Sunday, 1 February 2015

In praise of Andrew Neil



In the old days at Biased BBC we used to laugh whenever anyone from the Left would counter our daily charges of left-wing BBC bias by citing three names - Jeremy Clarkson, Andrew Neil and Nick Robinson. It seemed to be their main argument. 

They've got rather more sophisticated these days (with mentions of Craig Oliver, for example, and Cardiff University reports) but their 'counter-evidence' (on blogs, newspaper comments fields and Twitter) still often boils down to repeating "Jeremy Clarkson, Andrew Neil and Nick Robinson". They think it's their trump card.

I was thinking about that again because I was just watching Andrew Neil interviewing Conservative minister Sajid Javid on The Sunday Politics. Andrew going at Mr Javid with Tom Watson-like terrier intensity. It was a classic case of 'interviewing 'from the Left', and a superb piece of interviewing. Yet Andrew Neil isn't 'of the Left'. He's just doing what a professional BBC interviewer is supposed to do, without fear or favour.

It has to be said though that being held up as the absolute model of impartial BBC interviewing by blogs which non-right-wingers (like Owen Bennett Jones) tend to see as heavily right-wing (and biased), probably won't help Andrew Neil fend off the charge that me must be biased because he's known to hold right-wing views.

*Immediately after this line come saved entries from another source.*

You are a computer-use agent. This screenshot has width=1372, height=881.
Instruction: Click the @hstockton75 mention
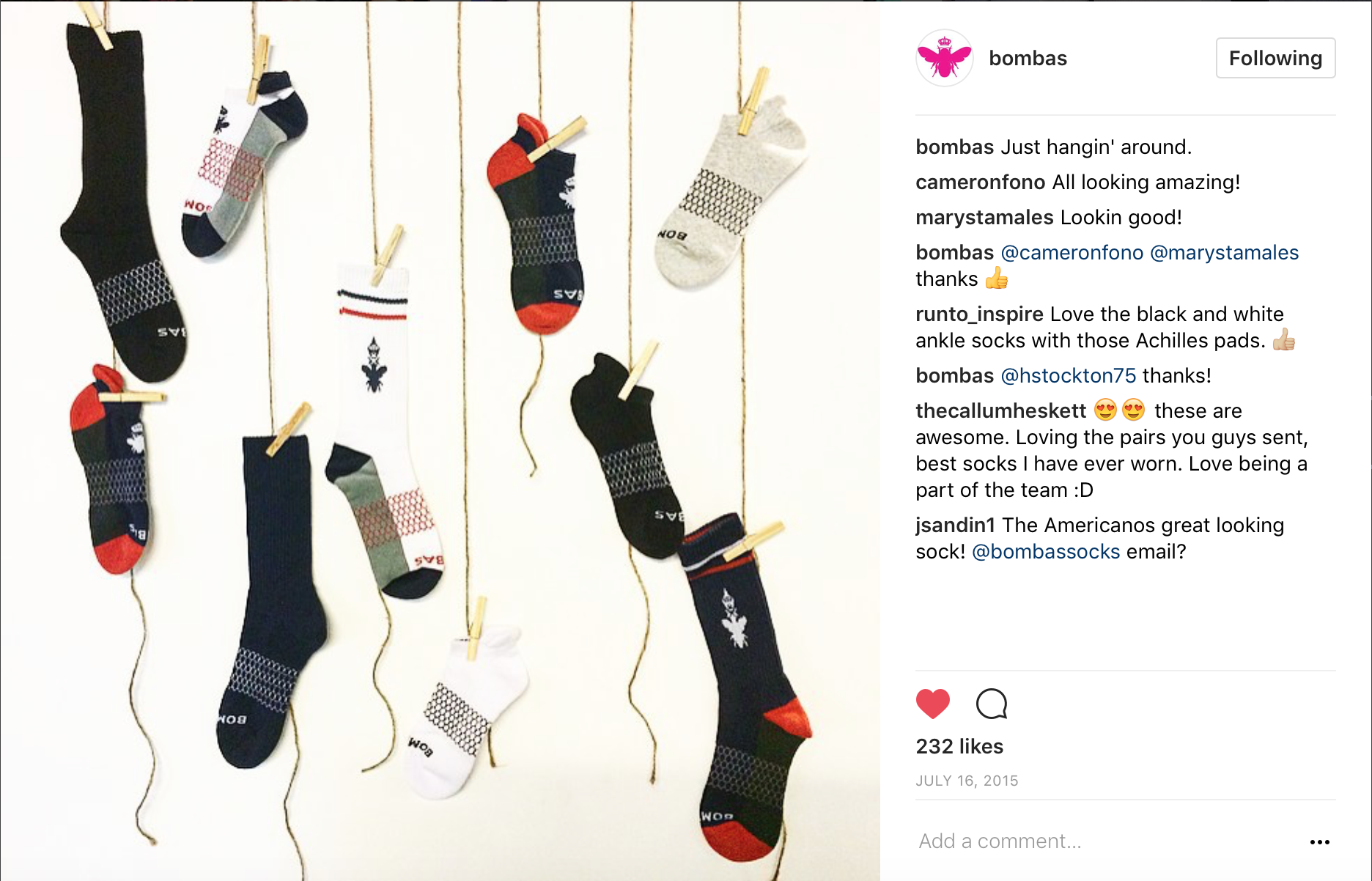(x=1068, y=375)
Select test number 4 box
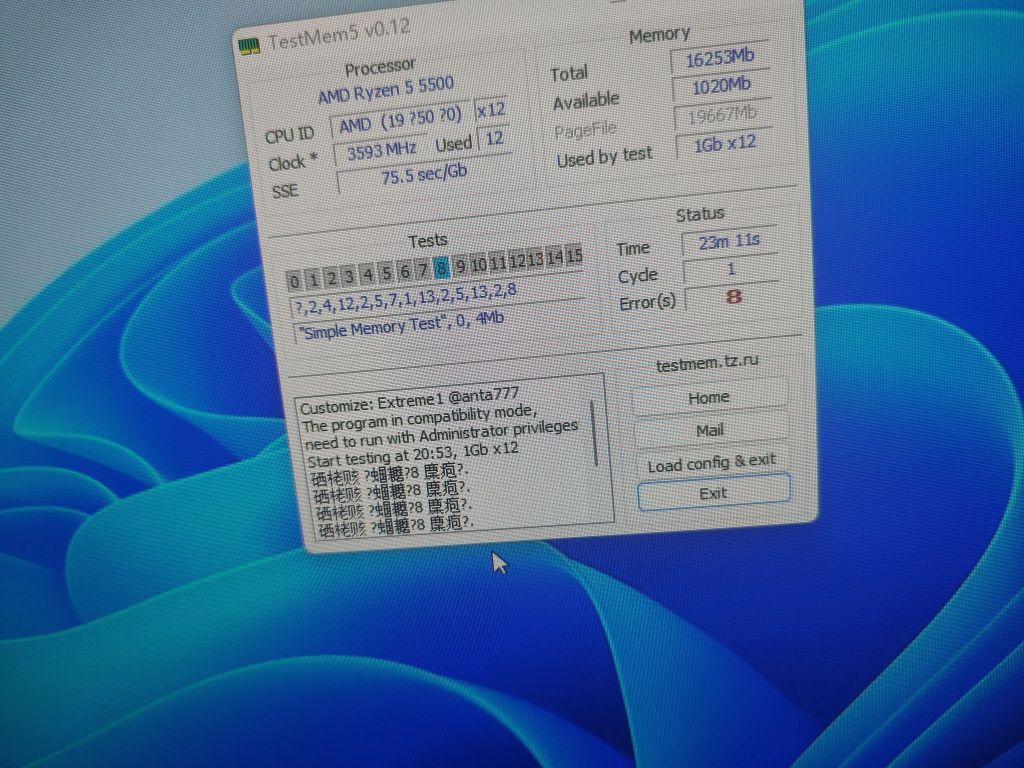The image size is (1024, 768). point(368,274)
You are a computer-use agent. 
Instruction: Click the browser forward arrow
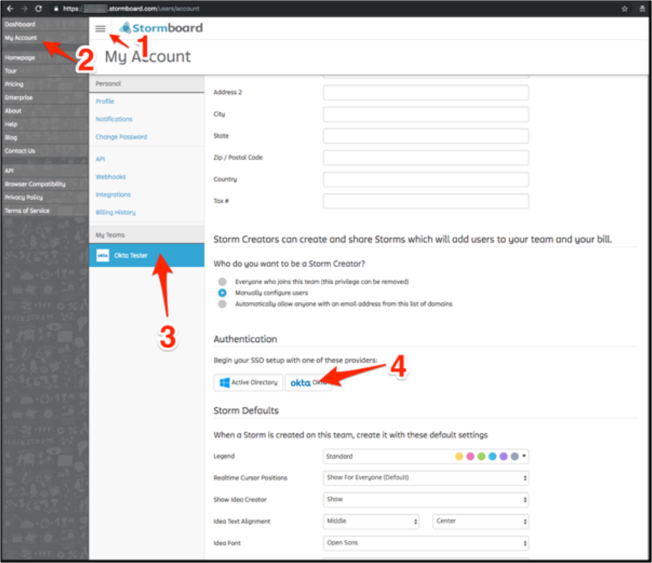[x=23, y=8]
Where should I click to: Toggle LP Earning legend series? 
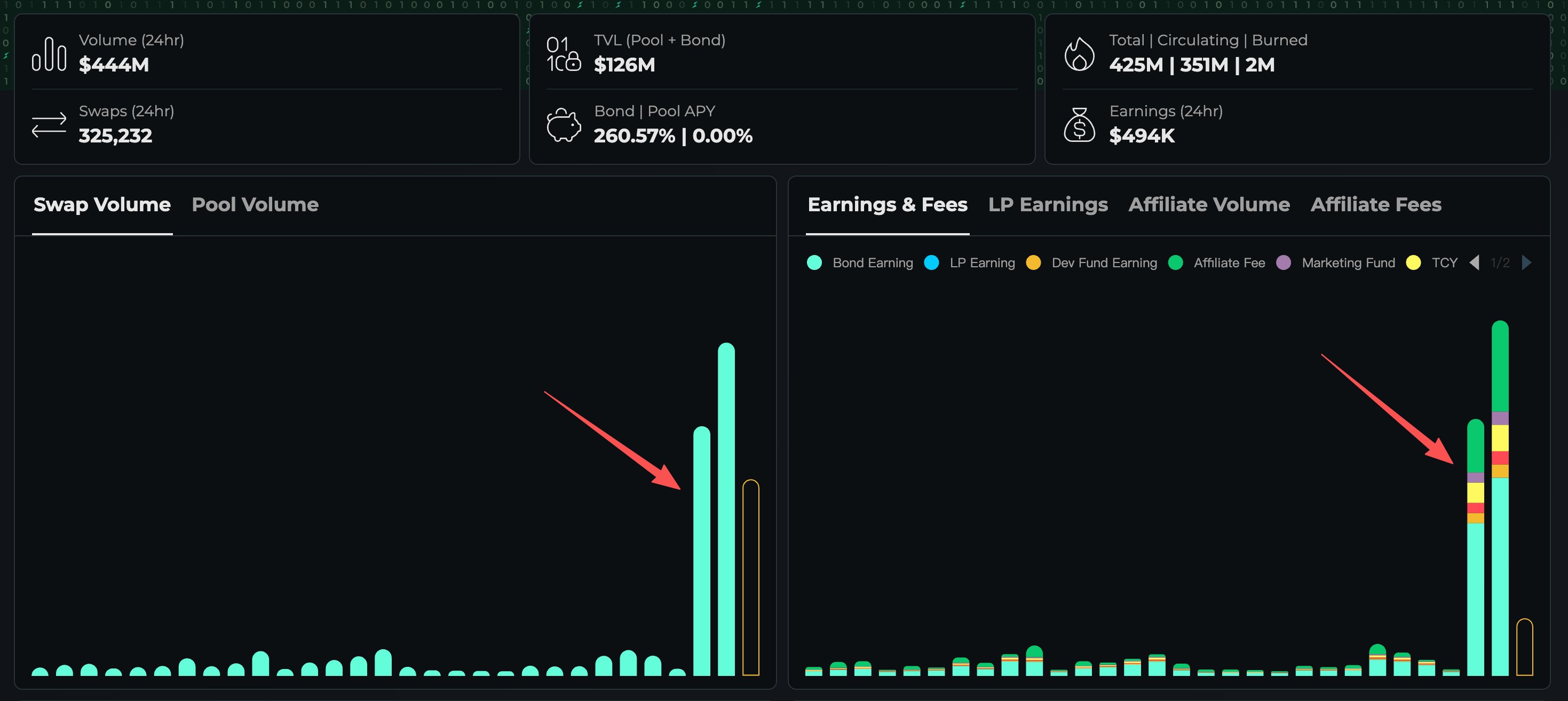pyautogui.click(x=970, y=262)
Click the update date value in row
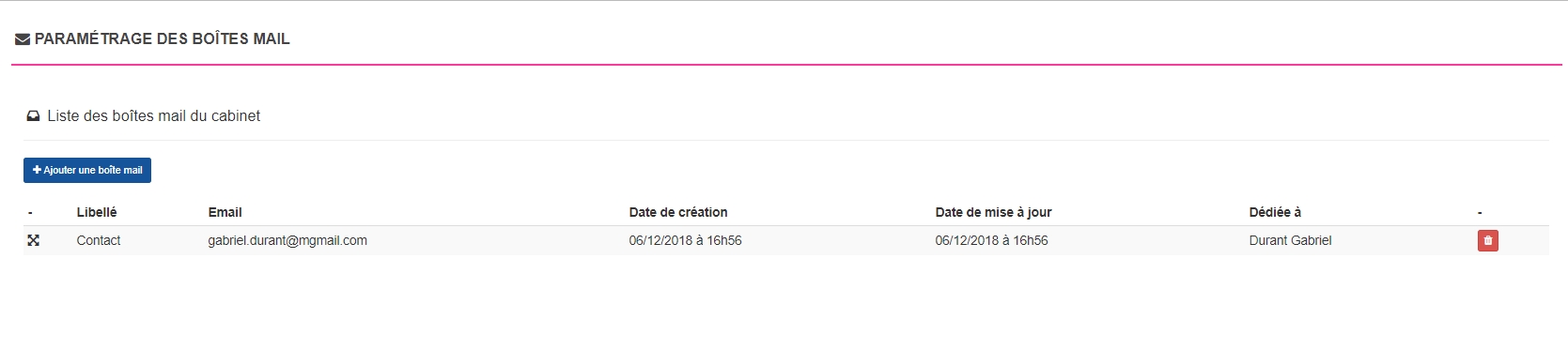Image resolution: width=1568 pixels, height=350 pixels. (991, 241)
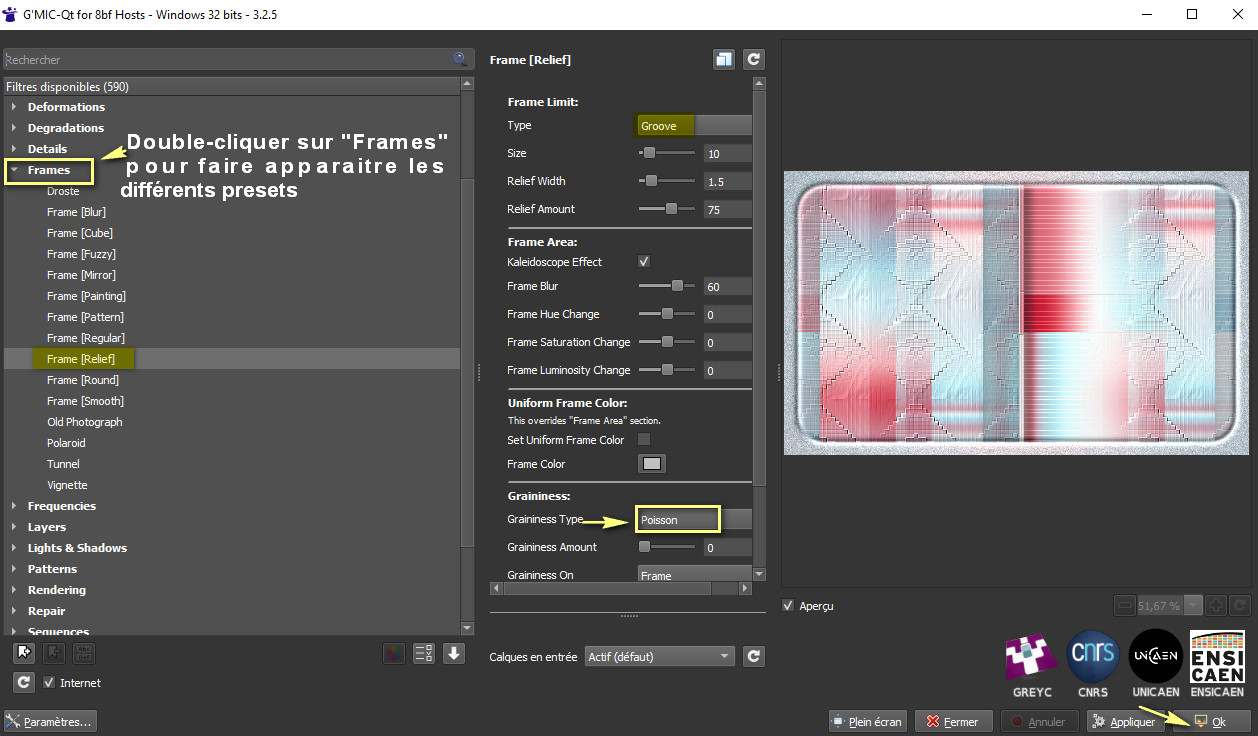Screen dimensions: 1258x736
Task: Refresh input layers next to Calques en entrée
Action: (755, 657)
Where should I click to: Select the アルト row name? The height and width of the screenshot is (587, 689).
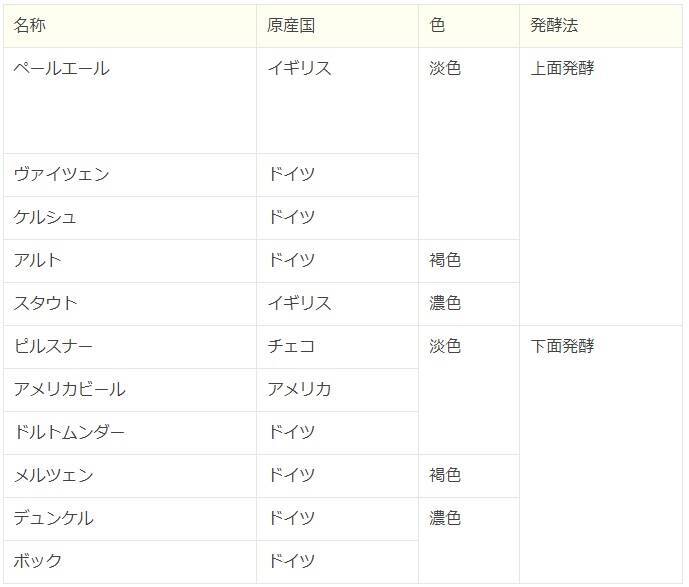point(38,261)
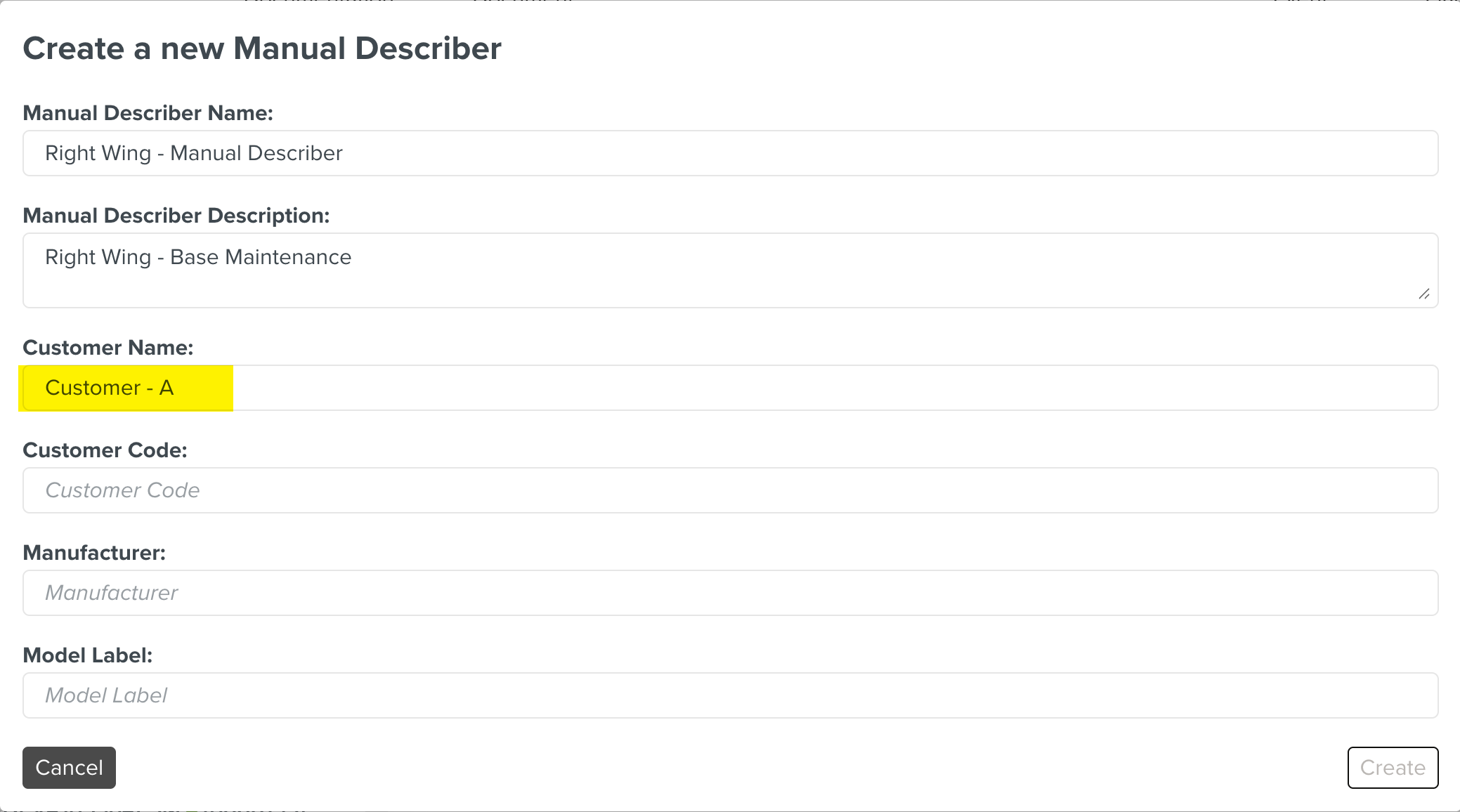This screenshot has height=812, width=1460.
Task: Place cursor on 'Right Wing - Base Maintenance' text
Action: [x=198, y=257]
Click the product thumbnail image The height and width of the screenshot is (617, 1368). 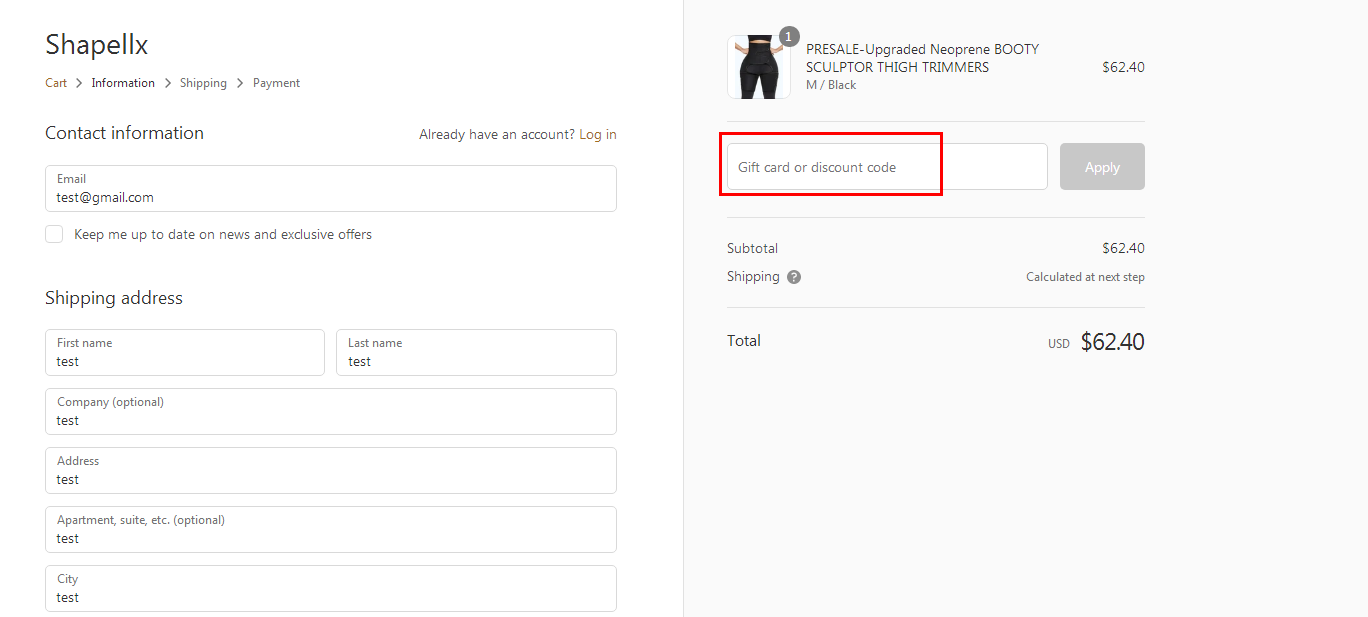[752, 68]
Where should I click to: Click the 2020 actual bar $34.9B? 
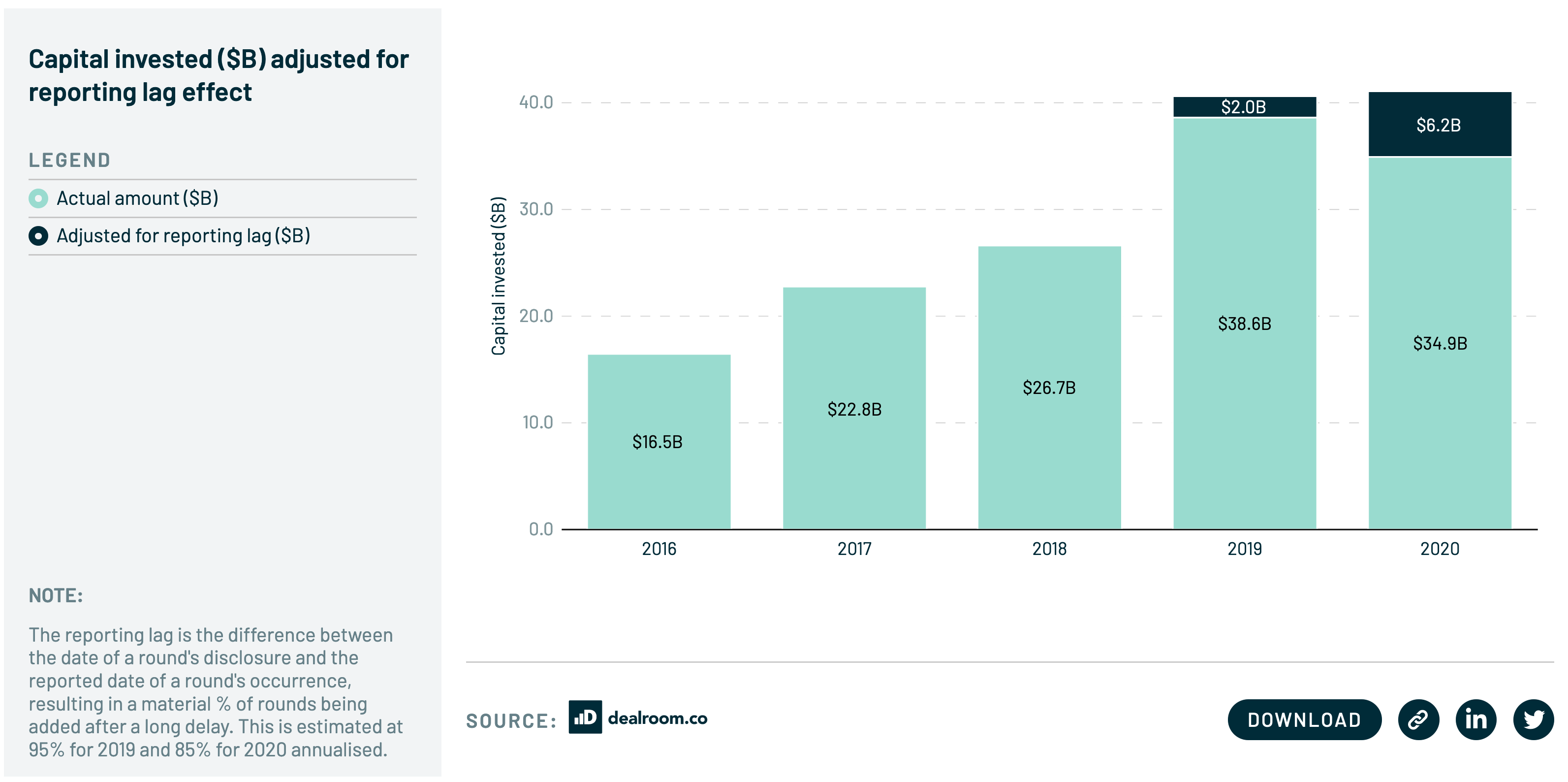tap(1440, 343)
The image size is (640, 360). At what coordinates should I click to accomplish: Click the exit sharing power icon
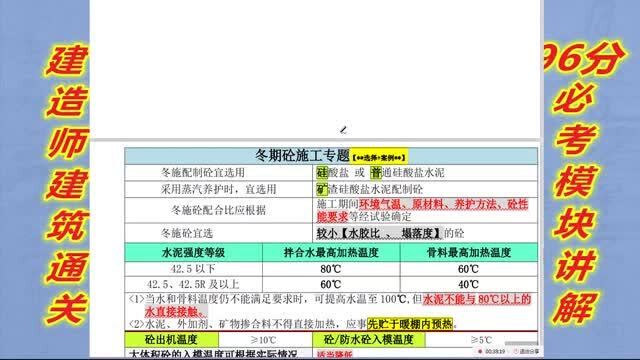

All I can say is that his body of work speaks for itself. He may have strong views but he knows his role is to play devil's advocate when interviewing people he agrees with. Moreover, in the days when I counted interruptions, Andrew Neil's results showed that he was (on average) tougher with Conservatives than with Labour politicians. Right-wing bias was something he didn't display. 

Therefore, he is the model of impartial BBC interviewing. QED.